PROVIDED ENTRIES Start Marker

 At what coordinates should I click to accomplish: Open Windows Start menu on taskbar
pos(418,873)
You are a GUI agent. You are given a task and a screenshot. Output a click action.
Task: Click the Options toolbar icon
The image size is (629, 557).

PROVIDED ENTRIES End Marker

Set down every record once more, exactly as written.

**SOLUTION FOR THIS EXERCISE:**
 At what coordinates should I click to accomplish: Open Windows Start menu on taskbar
pos(418,873)
You are a GUI agent. You are given a task and a screenshot. Output a click action.
Task: Click the Options toolbar icon
The image size is (629, 557).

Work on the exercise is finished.